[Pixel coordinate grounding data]
= Beginning of Section =

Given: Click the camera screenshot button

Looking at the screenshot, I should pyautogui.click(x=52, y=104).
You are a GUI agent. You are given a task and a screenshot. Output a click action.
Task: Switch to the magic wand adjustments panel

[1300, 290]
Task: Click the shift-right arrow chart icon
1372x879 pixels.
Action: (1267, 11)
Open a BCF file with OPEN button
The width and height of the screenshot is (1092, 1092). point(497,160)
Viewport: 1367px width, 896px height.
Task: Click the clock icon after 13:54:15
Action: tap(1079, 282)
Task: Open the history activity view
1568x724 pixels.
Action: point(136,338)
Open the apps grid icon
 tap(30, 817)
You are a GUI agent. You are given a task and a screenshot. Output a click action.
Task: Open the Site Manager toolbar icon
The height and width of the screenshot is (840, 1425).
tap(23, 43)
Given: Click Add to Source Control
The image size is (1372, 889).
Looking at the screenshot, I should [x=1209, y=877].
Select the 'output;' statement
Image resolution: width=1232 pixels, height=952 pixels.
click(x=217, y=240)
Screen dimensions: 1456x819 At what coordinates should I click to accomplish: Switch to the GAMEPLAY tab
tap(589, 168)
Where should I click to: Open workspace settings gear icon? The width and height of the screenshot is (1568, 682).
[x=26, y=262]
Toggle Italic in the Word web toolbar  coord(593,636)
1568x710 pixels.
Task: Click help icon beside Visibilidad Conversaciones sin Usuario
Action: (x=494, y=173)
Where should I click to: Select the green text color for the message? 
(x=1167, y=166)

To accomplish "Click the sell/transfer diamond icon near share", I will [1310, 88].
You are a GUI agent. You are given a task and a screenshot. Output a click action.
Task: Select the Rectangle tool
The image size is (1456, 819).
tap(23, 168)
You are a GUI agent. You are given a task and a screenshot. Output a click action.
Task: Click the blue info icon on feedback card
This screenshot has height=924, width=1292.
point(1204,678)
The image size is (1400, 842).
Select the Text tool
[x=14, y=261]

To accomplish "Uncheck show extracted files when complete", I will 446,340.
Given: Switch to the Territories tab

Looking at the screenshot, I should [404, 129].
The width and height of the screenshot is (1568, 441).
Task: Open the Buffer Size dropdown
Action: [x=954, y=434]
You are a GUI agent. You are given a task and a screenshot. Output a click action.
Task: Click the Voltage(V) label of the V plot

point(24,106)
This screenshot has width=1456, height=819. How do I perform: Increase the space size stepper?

= End of Section =

• [What is needed]: Give back only the lines from the one containing "This screenshot has height=924, width=1292." through the final line of the entries above, exactly as written, both included.

• [Solution below]:
This screenshot has height=924, width=1292.
point(1204,678)
The image size is (1400, 842).
Select the Text tool
[x=14, y=261]

To accomplish "Uncheck show extracted files when complete", I will 446,340.
Given: Switch to the Territories tab

Looking at the screenshot, I should [404, 129].
The width and height of the screenshot is (1568, 441).
Task: Open the Buffer Size dropdown
Action: [x=954, y=434]
You are a GUI agent. You are given a task and a screenshot. Output a click action.
Task: Click the Voltage(V) label of the V plot

point(24,106)
This screenshot has width=1456, height=819. How do I perform: Increase the space size stepper?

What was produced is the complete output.